Most recently, though, Gosmanov and Wan, in a 2014 American Journal of the Medical Sciences, have called into question the value of using HbA1c to diagnose pre-diabetes. Their prospective study of 66 patients found that the predictive value of HbA1c for the diagnosis of pre-diabetes is low and patients with values of HbA1c of 5.7 percent to 6.4 percent should undergo confirmation by an oral glucose tolerance test, the “gold standard” for diagnosing diabetes. In their study, those in this mid-range missed the diagnosis of diabetes, as assessed by an oral glucose tolerance test, in 12 percent of patients and only 39 percent had pre-diabetes based on the oral glucose test. In other words, the HbA1c can be misleading and over-diagnose pre-diabetes in more than half of the subjects. The HbA1c test, though, is convenient, does not require fasting or a two-hour time period, has international standardization, and less day-to day variability, though it is more expensive than a fasting blood glucose and may not be as accurate. Furthermore, race, age, and even medications may affect values, and there is just more “inter-individual physiological variability” than initially appreciated. Cohen et al, as a result recommends that the mid-level HbA1c range be called “impaired HbA1c” (rather than pre-diabetes), and they also recommend confirmation by a fasting blood glucose or oral glucose tolerance test.
For a systematic review of 16 prospective studies on HbA1c, involving over 44,000 patients, see the Zhang et al article in Diabetes Care (2010). Their review found that HbA1c values between 5.5 and 6.5 percent were associated with a “substantially increased risk” for developing diabetes but also concluded that errors could be reduced when done in combination with fasting blood glucose levels and an oral glucose tolerance test.

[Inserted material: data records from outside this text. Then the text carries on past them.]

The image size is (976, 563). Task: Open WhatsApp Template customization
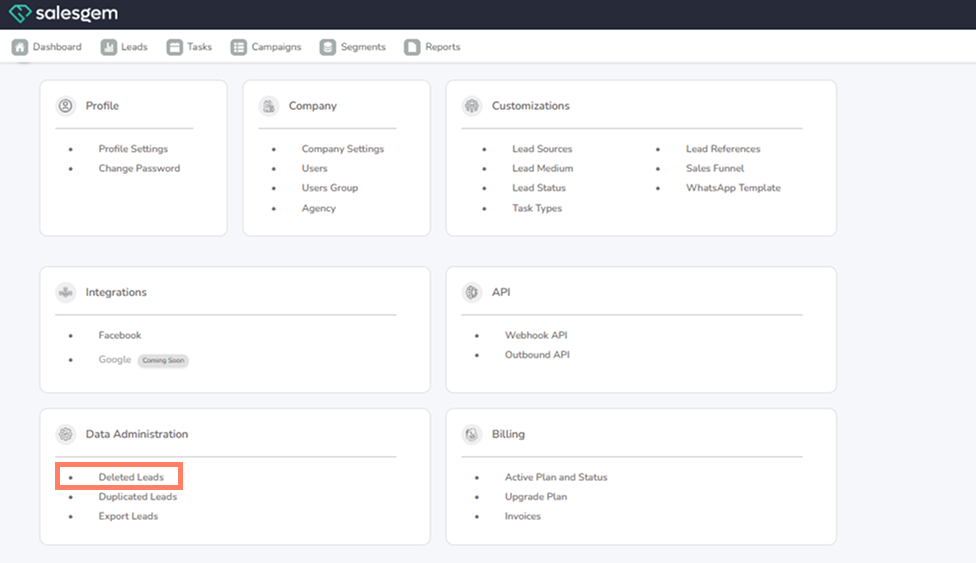[733, 188]
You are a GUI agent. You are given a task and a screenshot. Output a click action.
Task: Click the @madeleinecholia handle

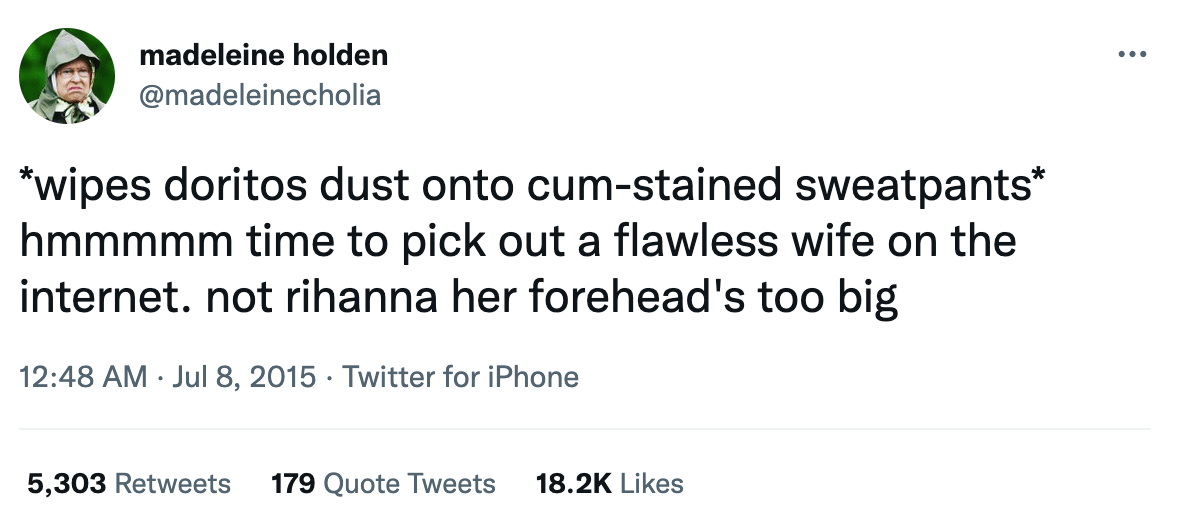pyautogui.click(x=260, y=94)
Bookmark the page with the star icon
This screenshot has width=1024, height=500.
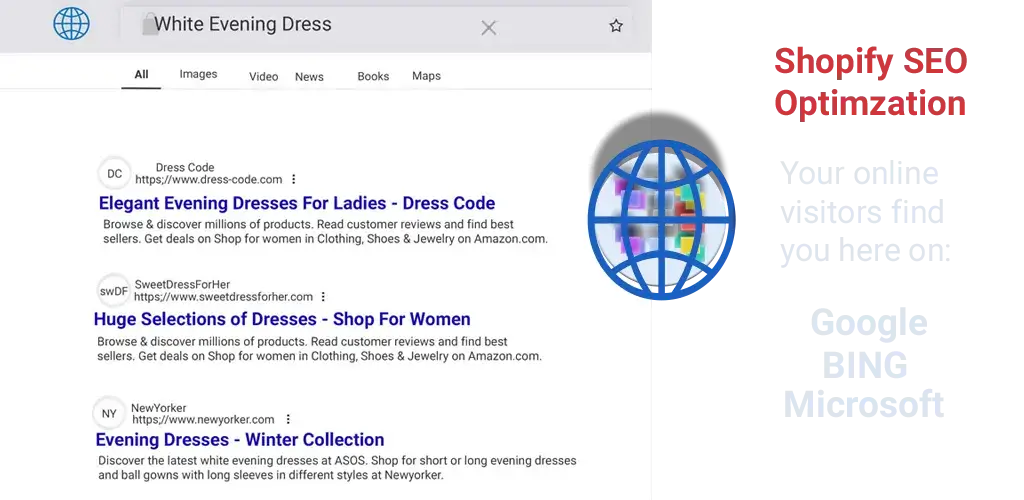pos(616,26)
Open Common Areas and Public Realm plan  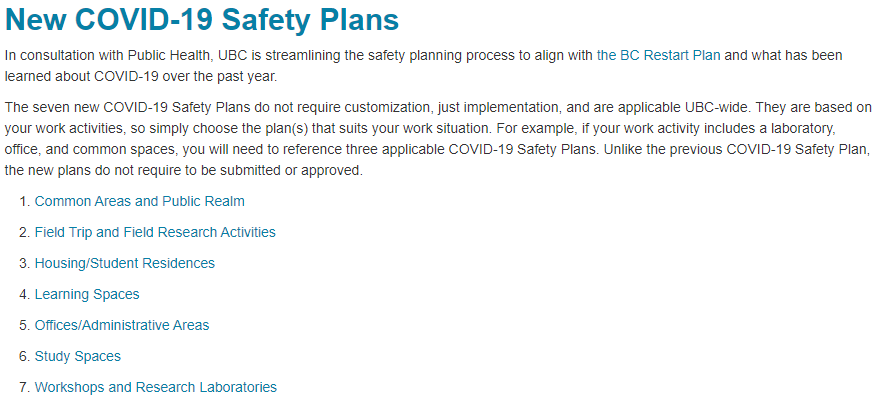pyautogui.click(x=140, y=201)
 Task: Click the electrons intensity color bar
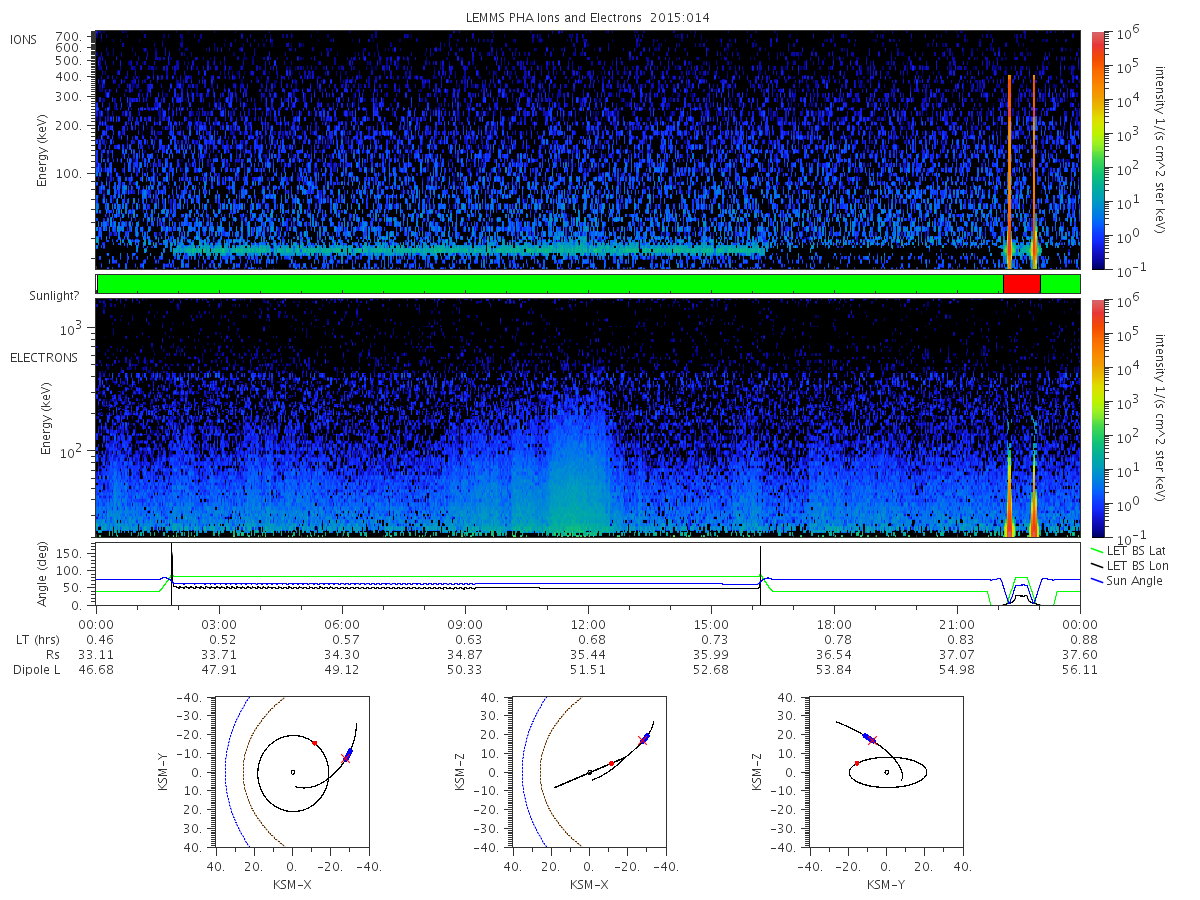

Bottom line: HbA1c is a screening blood test that reflects glucose levels over the past 8 to 12 weeks. It is most useful for identifying patients with a normal glucose tolerance if HbA1c is below 5.7 percent and has a high predictive value if the HbA1c is above 6.4 percent for diabetes. If your levels fall within that mid-range (i.e., neither completely normal nor overtly diabetic), consider asking your physician for an oral glucose tolerance test and/or a fasting blood glucose level to ensure a more accurate assessment.